Gary Millett explaining how regiments fought 'in line'
On Day 2 - the 7th April 1862 'the spring decompressed' and the larger Union Force began to push back on the Confederate attackers. The Confederates had been further disadvantaged the previous day by the loss of their commander - General Albert Sidney Johnson. Johnson was mortally wounded whilst directing the final - successful - assault on the Peach Orchard. General P.G.T. Beauregard took command of the Confederate Army but the loss of Johnson - an inspirational figure - affected morale and impacted the strategic direction of the Confederate effort. 

In seeing Robert E. Lee's statue in New Orleans a few hours drive down Highway 61 I couldn't help reflecting on whether Johnson might have been given this honour had he survived Shiloh and gone on the fight further battles - after all Lee did not fight in the Western theatre.
Red Light for Robert E. Lee in New Orleans
On the morning of the 7th April, the Union force aided by 25,000 reinforcements unleashed a counter-offensive. Despite ragged command and control on account of Grant and Buell's failure to communicate with each other effectively, the attacking Brigades pushed the Confederate defenders back through the broken camps which had been the scene of such difficult fighting the previous day. 

Union Artillery at 'Bloody Pond'
After six hours of bitter fighting, Beauregard ordered a retreat to Corinth. The exhausted Union force did not pursue the retreating Confederates - a criticism which has since been made. Corinth was abandoned by Beauregard three weeks later as Halleck's 100,000 strong Union Army began to threaten a decisive assault on the beleaguered town. Nowadays the Battlefield Park at Shiloh is a beautifully preserved site which is home to an abundance of wildlife including several large herds of deer.

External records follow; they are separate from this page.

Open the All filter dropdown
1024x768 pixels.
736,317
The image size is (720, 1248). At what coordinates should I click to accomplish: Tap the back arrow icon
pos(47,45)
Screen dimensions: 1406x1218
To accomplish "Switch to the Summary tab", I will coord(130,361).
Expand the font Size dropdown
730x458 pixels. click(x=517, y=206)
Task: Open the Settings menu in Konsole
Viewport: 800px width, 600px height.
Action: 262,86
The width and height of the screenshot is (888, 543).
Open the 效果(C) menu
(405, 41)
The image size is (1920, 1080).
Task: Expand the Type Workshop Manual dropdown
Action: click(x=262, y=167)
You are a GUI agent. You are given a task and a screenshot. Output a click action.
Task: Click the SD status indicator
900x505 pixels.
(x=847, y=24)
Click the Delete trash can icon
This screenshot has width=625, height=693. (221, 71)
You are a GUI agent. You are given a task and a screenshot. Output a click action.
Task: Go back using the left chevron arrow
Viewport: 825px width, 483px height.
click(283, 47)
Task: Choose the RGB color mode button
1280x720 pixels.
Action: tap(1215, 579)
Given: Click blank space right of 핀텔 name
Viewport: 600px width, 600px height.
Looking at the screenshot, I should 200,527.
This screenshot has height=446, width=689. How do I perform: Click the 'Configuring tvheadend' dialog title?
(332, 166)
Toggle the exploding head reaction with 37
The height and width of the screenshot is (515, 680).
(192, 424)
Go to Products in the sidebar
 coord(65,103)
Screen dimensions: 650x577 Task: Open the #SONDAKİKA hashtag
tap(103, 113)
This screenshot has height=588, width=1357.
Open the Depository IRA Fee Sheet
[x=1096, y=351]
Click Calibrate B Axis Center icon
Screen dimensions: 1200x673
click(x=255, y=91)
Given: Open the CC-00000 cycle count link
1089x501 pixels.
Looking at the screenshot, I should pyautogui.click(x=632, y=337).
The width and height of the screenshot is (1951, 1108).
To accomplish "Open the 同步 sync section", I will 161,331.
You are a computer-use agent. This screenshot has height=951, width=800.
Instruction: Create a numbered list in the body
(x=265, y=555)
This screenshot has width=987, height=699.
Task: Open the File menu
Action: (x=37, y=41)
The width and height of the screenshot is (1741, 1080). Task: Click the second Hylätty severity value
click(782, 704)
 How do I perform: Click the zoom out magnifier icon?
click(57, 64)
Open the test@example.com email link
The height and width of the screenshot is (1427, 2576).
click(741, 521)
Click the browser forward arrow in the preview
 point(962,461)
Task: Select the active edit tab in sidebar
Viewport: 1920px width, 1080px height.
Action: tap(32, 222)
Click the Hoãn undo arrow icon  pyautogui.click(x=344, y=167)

Many of the Union dead are interred in a large cemetery at Pittsburg Landing in proximity to the modern day Visitor Centre. As for the Confederate dead, many are buried where they fell - in particular in five mass graves  around the battlefield. As is the case with so many American Civil War battlefields, the ground is marked by numerous memorials and the position of batteries is shown by the careful placement of guns.

Defeated Victory
One of the most impressive memorials was erected in 1917 by 'the United Daughters of the Confederacy'. Designed by Frederick Hibbard it is rich with imagery and meaning. The picture above shows a representation of the Confederate cavalry and endeavours to acknowledge the frustration experienced by horsemen at Shiloh who were unable to deploy effectively on ground covered in thick undergrowth and criss-crossed by deep gullies.